Community Voices
To allow drinking at 18 is dead wrong
For the Journal-Constitution
Saturday, September 13, 2008
I have to respond to anyone who wants to see this state take a gigantic step backward and lower the legal drinking age to 18. The problem is the illegal drinking wouldn’t stop there. The facts show that lowering the legal drinking age would have the undeniable effect of making alcohol more accessible to youth. If Georgia lowers the drinking age, more of our young people will drink and drive and more of our young people will die.

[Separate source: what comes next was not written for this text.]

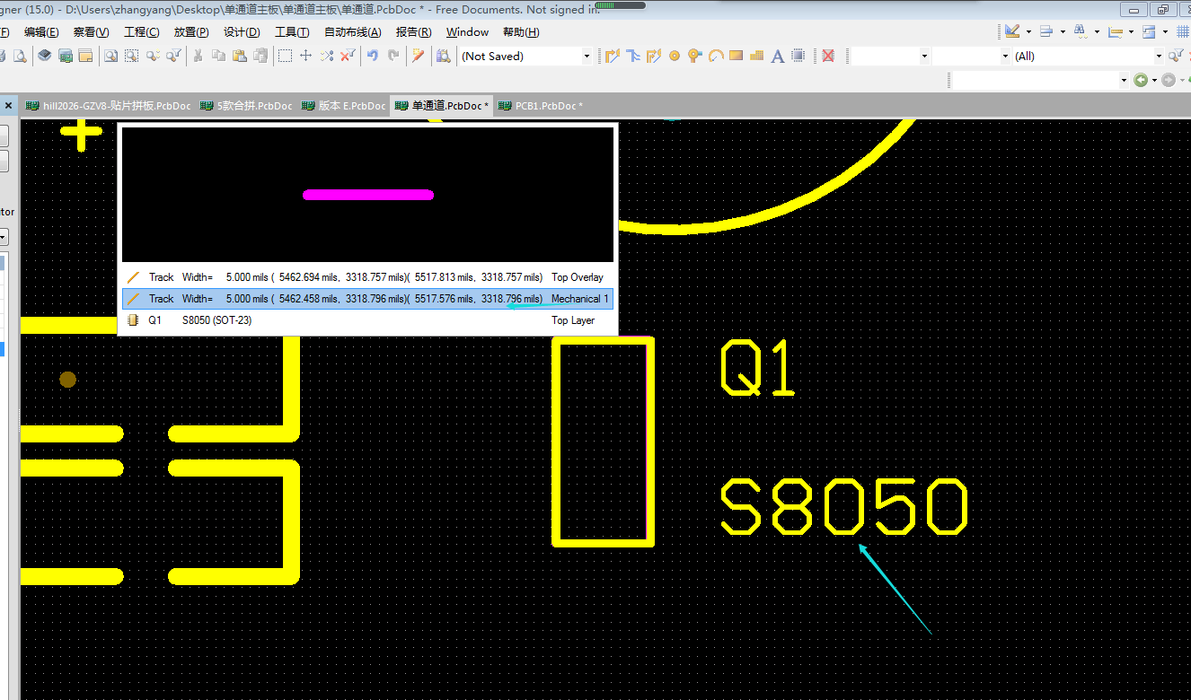Select the Place Arc tool
The image size is (1191, 700).
(x=716, y=56)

The move to lower the drinking age to 18 ignores the fact that many Georgia teens turn 18 while still in high school. This misinformed idea simply pushes responsibility for handling the underage drinking problem down to high school teachers and principals, and parents of students still at home.

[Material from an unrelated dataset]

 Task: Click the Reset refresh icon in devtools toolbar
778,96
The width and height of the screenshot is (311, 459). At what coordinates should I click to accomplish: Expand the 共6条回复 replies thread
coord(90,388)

A lot has changed since the 1970s, when some states temporarily experimented with 18-year-old drinking laws because our country was at war. Then, as now, it was a popular concept, but it turned out to be a deadly public health and public safety policy change. Decades of research have consistently shown that the enactment of the Minimum Legal Drinking Age (MLDA) laws have saved an estimated 25,000 lives.
Specifically, National Highway Traffic Safety Administration reports show these laws have reduced traffic fatalities involving drivers age 18 to 20 by 13 percent, saving 900 lives every year. Approximately 36 of those young lives saved each year would be from Georgia. So changing the drinking age now would be like losing a whole classroom of our college students for an entire graduating class in Georgia each year.
Finally, it’s nothing less than a popular urban pub myth that there is less of a youth drunkenness problem in Europe, where, as some have claimed, “beer is available in vending machines.” In most European countries, young people have higher rates of intoxication than American youth. Data show European countries are now experiencing an alarming increase in binge drinking compared to their American peers, even though their drinking ages are lower.
There’s no question that lowering the legal drinking age in Georgia will result in more teens killing themselves —- and others —- by driving impaired.
> Bob Dallas is director of the Georgia Governor’s Office of Highway Safety.